The object-detecting performance of the three methods were averaged over multiple Intersection-over-Union (IoU) scores, called AP, which used 10 IoU with various thresholds. The experimental results are shown in

Table 3. AP scores on Tilapia dataset of Faster R-CNN, Mask R-CNN, RetinaNet, and YOLO.

Deep Learning Networks	AP	AP50	AP75
Faster R-CNN	67.04	98.50	90.19
Mask R-CNN	75.68	99.11	92.12
RetinaNet	60.53	98.17	83.56
YOLO	62.61	90.37	78.56

AP is averaged over all categories where AP represents IoU = 0.50:0.05:0.95 (primary challenge metric), AP₅₀ denotes IoU = 0.50 (PASCAL VOC metric), and AP₇₅ is IoU = 0.75 (strict metric).

.

The detection results of the above detection networks are presented in three scenarios, which are a single Tilapia, two Tilapia with more than 50% of a body size appearance, and multiple Tilapia overlapping. The samples of the observed images from the three scenarios are shown in Figure 6, and the detected results are then illustrated in Figure 7, Figure 8 and Figure 9.

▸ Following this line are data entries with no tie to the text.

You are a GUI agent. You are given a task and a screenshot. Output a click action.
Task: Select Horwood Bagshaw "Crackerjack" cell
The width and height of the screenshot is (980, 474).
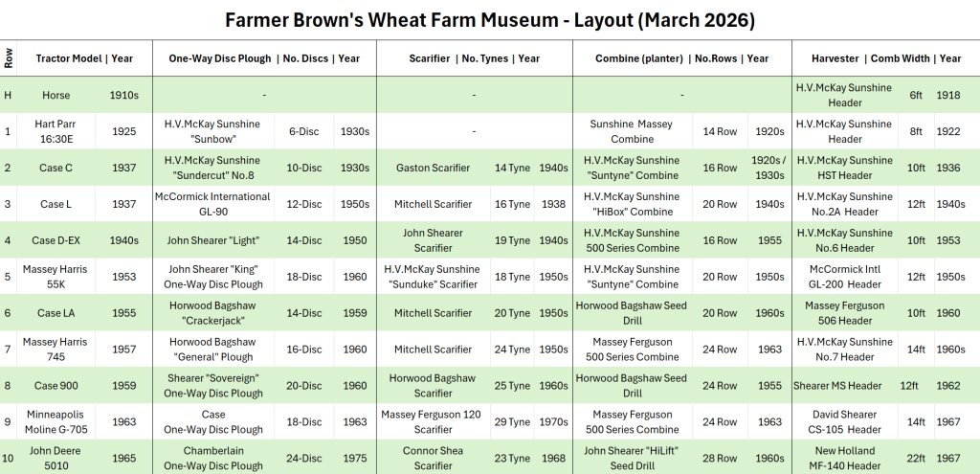click(x=213, y=313)
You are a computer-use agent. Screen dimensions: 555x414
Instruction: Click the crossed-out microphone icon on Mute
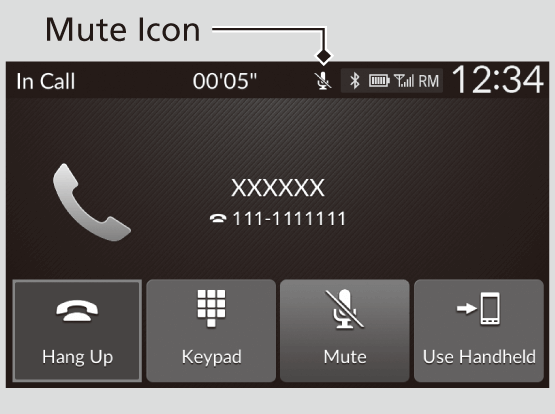(x=344, y=309)
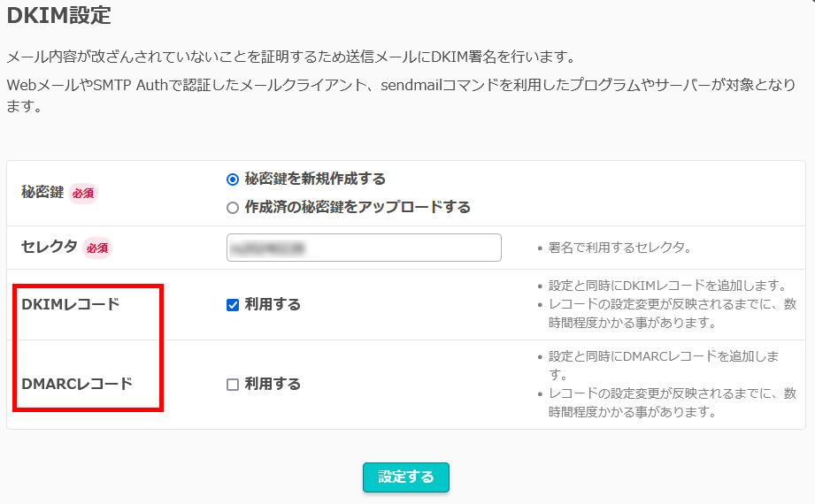This screenshot has width=815, height=504.
Task: Click the DKIMレコード row label
Action: 70,305
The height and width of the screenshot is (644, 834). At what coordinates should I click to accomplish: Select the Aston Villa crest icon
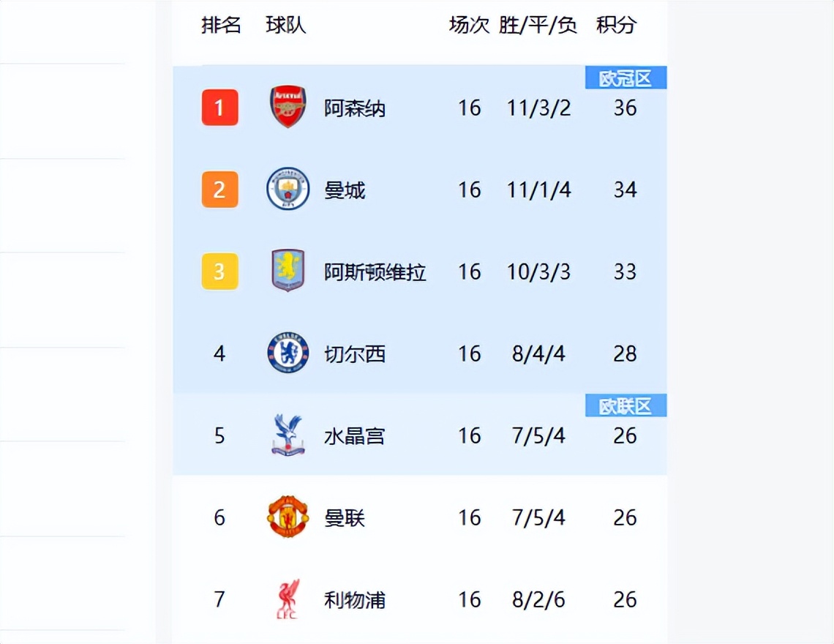coord(288,271)
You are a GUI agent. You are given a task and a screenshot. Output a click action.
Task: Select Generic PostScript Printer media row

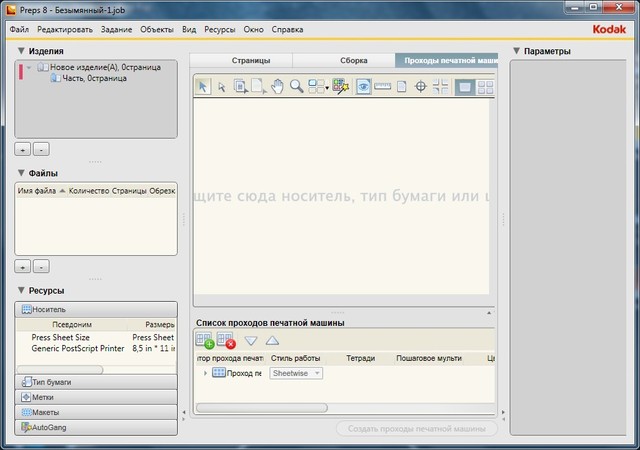pos(80,348)
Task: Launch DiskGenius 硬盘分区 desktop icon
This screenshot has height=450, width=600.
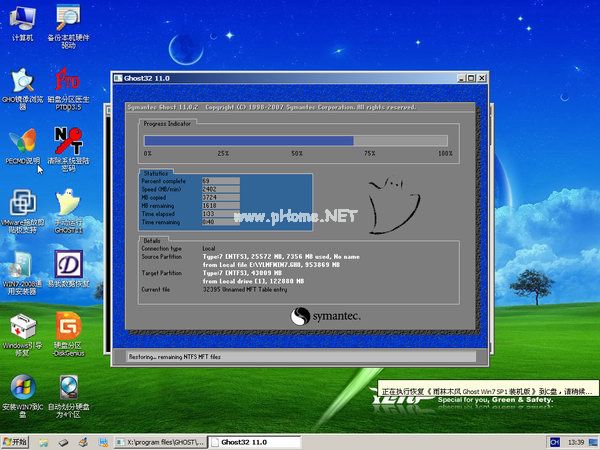Action: click(x=68, y=327)
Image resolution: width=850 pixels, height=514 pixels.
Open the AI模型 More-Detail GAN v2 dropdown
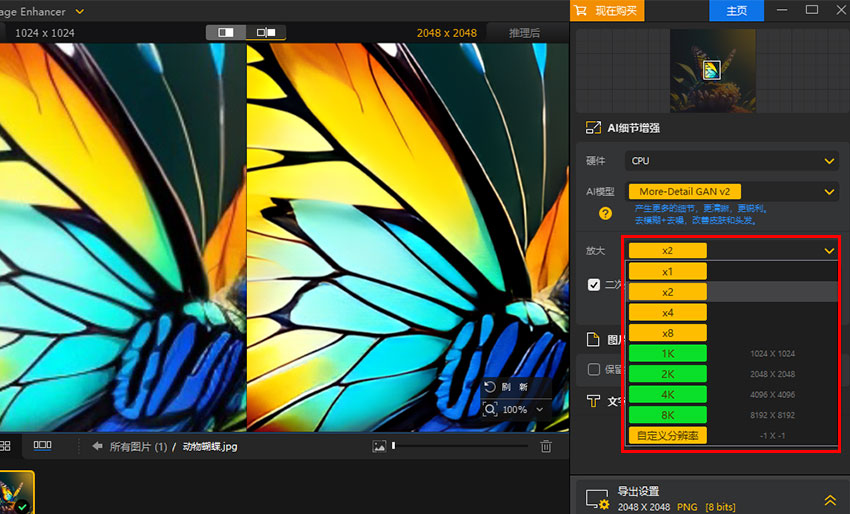(x=732, y=191)
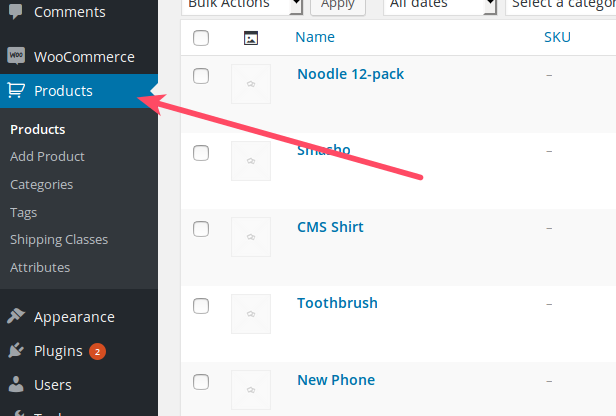
Task: Open Add Product in the submenu
Action: [x=47, y=156]
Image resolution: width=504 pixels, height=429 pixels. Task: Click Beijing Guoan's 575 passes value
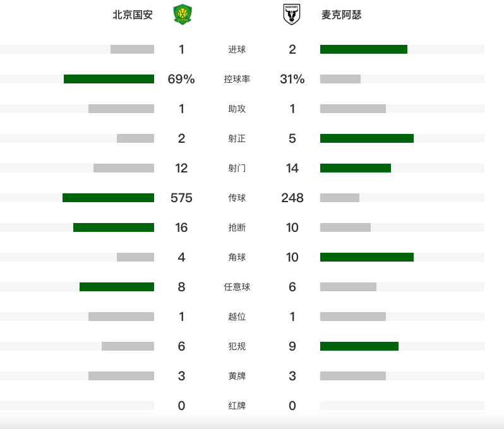point(181,198)
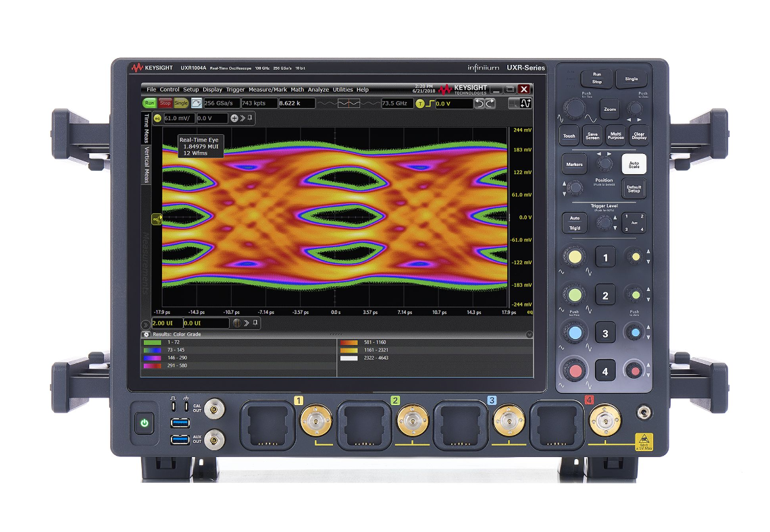This screenshot has height=532, width=770.
Task: Click the green 1-72 color grade swatch
Action: pyautogui.click(x=153, y=342)
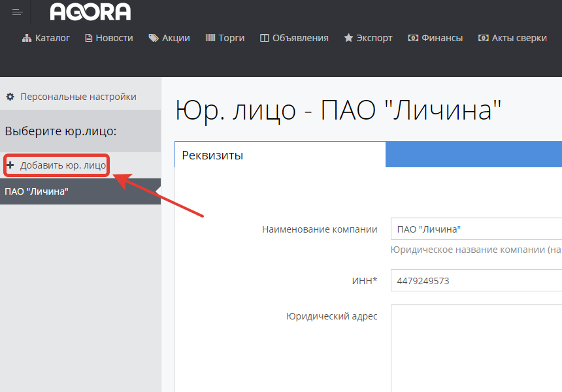Screen dimensions: 562x392
Task: Focus the Наименование компании input field
Action: pyautogui.click(x=476, y=229)
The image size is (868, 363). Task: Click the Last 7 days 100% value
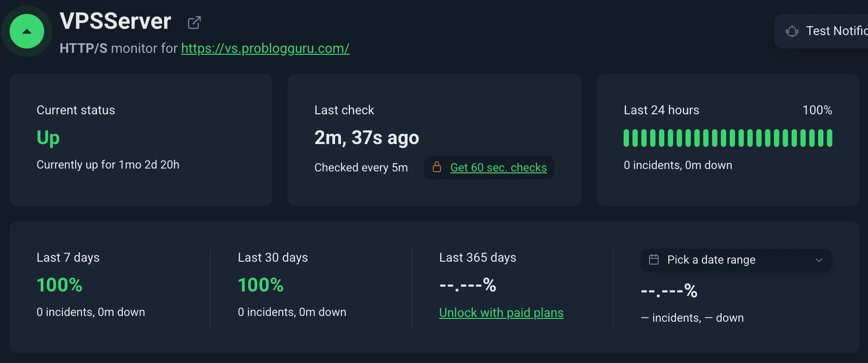pos(60,285)
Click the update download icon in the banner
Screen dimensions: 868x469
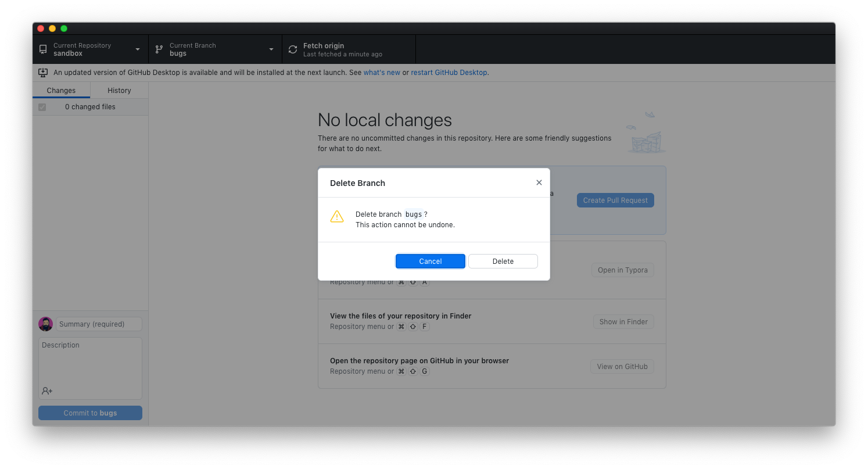click(43, 72)
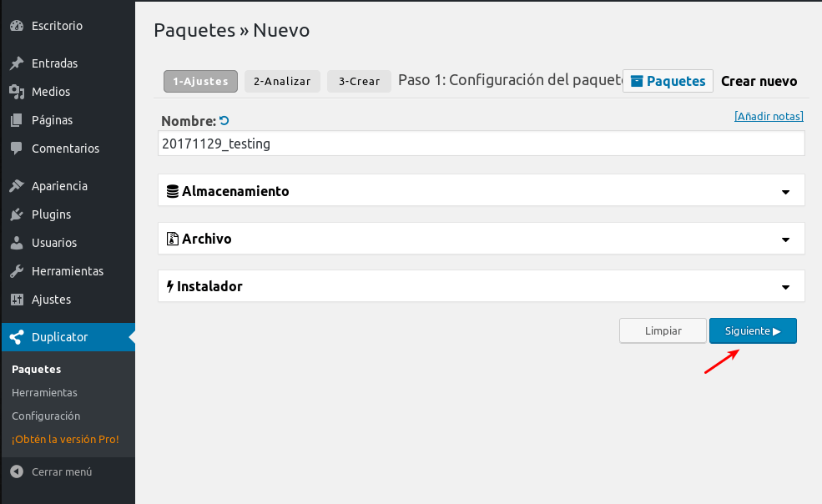Click the Siguiente button
Image resolution: width=822 pixels, height=504 pixels.
(752, 331)
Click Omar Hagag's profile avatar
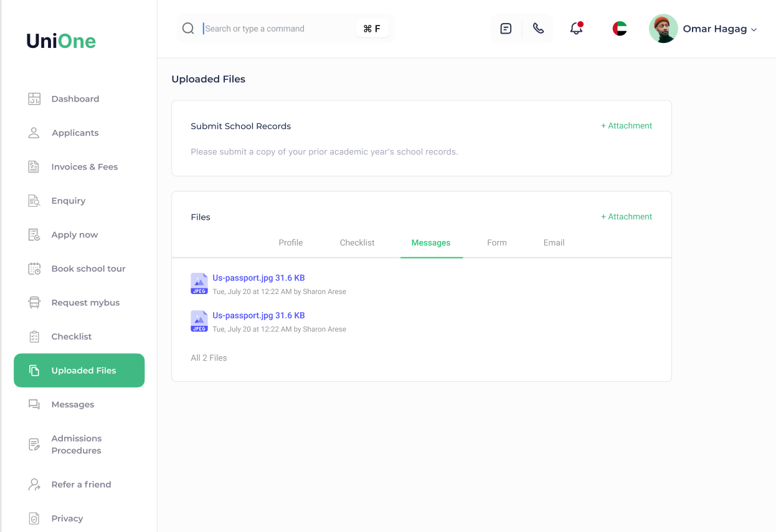This screenshot has width=776, height=532. pyautogui.click(x=663, y=29)
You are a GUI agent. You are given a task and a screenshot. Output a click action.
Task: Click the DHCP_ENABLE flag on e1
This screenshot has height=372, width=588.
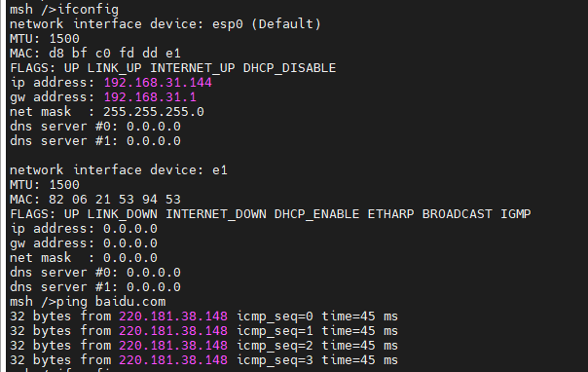pos(316,214)
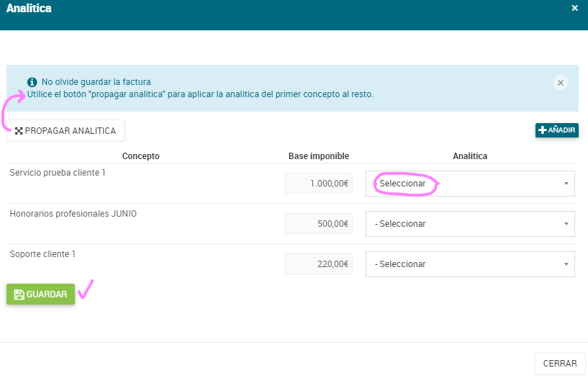This screenshot has width=588, height=378.
Task: Click the plus icon on Añadir
Action: [543, 130]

The results from Figure 7, Figure 8 and Figure 9 have shown that Mask R-CNN yields the highest AP scores among the three thresholds. The reason is due to the RoIAlign operation of Mask R-CNN, which is able to extract features from small objects, i.e., Tilapia in blurred, low light, and noisy backgrounds. This leads to a higher accuracy than the Faster R-CNN and RetinaNet models. Therefore, TDet is built based on the Mask R-CNN model for determining the length and width of Tilapia from images. The TDet model obtained by the YOLOv5 framework is able to detect the case of a single Tilapia. In the cases with more complex scenarios where the fish appear to be blurry and small, as in Figure 6b, or chaotic, as in Figure 6c, the YOLOv5 model is unable to detect the fish. On the other hand, Mask R-CNN outperformed TDet-based YOLOv5 for the complex scenarios. YOLO network architecture employs convolutional neural networks (CNN) for extracting the significant features of the fish. A regression problem is treated by a single forward propagation to provide the class probabilities of the detected Tilapia. Therefore, it is difficult for YOLOv5 to extract key features from intricate images due to the spatial plane coordinate, as the grid location constrains the algorithm. Mask R-CNN takes advantage of RoI and RoIAlign processes for selecting the high-level features. This leads to a higher accuracy than all the other comparison methods.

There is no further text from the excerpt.